I lost my mother at a young age, and growing up my father did his best to fill in the gaps with amazing women in my life. My fondest memories of a mother-figure are of my old babysitter who would play with me. I have vague recollections of my mom playing with me, but my sitter was just awesome. She would get down on the floor with me to play Barbie and My Little Pony and even sewed clothes for my toys. Another woman my father dated was very much a Susie Homemaker who enjoyed sewing dresses for me and baking all sorts of delicious treats.
The woman my father wound up marrying is the polar opposite of all the mother figures he'd placed in my life to nurture me. She's an amazing woman, intelligent, kind, and loving, but we didn't bond until I had my second child and was a grown woman.
Since I never truly had a mother-daughter bond, or really experienced (to my memory) how a mother bonds with her children, I've always felt as if I'm missing something or not doing enough for my kids.
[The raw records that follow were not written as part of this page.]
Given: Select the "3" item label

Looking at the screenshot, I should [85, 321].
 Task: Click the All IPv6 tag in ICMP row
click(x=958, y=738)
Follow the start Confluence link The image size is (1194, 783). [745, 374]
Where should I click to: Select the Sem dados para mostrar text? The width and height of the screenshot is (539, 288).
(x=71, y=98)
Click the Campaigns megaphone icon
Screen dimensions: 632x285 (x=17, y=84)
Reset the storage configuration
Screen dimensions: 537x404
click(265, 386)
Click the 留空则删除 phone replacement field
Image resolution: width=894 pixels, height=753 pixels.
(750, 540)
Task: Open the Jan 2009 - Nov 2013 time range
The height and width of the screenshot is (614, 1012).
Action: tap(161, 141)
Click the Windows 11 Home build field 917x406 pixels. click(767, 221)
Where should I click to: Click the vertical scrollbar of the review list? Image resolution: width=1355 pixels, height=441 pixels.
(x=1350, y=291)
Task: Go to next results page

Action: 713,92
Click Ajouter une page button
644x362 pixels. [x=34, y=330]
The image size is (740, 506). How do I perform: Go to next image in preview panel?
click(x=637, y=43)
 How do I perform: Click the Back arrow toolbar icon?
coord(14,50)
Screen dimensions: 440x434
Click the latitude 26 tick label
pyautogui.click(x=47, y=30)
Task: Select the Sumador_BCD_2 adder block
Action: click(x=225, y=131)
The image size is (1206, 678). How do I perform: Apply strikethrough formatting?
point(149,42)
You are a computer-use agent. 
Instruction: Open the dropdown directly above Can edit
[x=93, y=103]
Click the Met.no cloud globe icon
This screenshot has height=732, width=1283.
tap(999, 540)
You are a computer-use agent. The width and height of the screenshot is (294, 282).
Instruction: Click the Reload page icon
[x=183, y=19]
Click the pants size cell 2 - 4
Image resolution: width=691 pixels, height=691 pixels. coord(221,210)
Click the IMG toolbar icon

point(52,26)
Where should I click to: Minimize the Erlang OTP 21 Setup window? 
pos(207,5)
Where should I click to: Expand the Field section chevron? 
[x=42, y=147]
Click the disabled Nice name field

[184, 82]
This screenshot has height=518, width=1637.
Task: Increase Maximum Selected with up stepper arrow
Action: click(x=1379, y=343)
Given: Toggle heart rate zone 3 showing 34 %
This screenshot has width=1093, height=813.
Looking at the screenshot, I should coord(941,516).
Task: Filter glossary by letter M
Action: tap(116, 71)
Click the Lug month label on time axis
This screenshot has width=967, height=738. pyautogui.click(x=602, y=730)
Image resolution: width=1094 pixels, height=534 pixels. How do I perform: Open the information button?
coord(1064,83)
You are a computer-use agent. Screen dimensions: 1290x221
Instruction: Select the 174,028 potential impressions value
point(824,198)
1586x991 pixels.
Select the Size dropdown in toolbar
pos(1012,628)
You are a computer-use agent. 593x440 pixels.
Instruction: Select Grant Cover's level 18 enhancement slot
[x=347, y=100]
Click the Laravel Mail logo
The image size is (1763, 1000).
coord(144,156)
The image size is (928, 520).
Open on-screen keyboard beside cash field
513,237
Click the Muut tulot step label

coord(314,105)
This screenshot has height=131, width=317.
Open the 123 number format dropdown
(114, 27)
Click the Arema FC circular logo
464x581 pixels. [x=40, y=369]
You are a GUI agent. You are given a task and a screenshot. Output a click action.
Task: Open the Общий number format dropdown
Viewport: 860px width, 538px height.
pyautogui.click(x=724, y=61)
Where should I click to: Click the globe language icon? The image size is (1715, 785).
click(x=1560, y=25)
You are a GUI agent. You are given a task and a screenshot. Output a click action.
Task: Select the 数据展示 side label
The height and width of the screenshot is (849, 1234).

Quite often, I feel like I'm just going through the motions of motherhood and doing what's expected because it's what I think moms should do, or because it's what the mother I wanted would have been like. I'm not sure. It frequently feels fake or hollow, and it's hard to put my finger on exactly why.
I strive to be the Perfect Mother in all ways, but I so very often fall short, and it kills me inside. I want to be Mother Bear from the Little Bear books, kind and gently loving while making all sorts of yummy goodness to share with my offspring, but the reality is me yelling at the kids, pushing them away, and hiding from them when I get overwhelmed by all the expectations I hold myself up to.
Several times I've attempted to find online support networks for mothers without mothers, but I've found that the groups are either older women who lost their mothers as adults or people who just want to vent and find support dealing with their grief. I've been unable to find women who can help me relate to being a mother without any motherly guidance in her life. So I wing it, and I go it alone.
While I do mourn the loss of my mother and feel the emptiness inside from time to time, I feel that it happened so long ago that it really doesn't impact me anymore. Save for the anniversary of her death, I don't feel much sadness or sorrow, and it really is just a fact of life. I don't have a mother and I don't remember much of the mother I had.
I just fear that I'm not a good mom. People tell me I'm an awesome mother but inside I'm thinking that I've completely pulled the wool over their eyes because I feel like I'm nothing more than a farce. I have no example to hold myself up to in my mind and not having someone in my life to model leaves me feeling a bit lost. I need a mentor, a person to compare myself to, but I lack that inner guidance because I never had the experience of a real mother in my life.
So I keep muddling, and I keep wondering. I can only hope that my children turn out okay and I don't cause their therapy bills to be through the roof in their adulthood.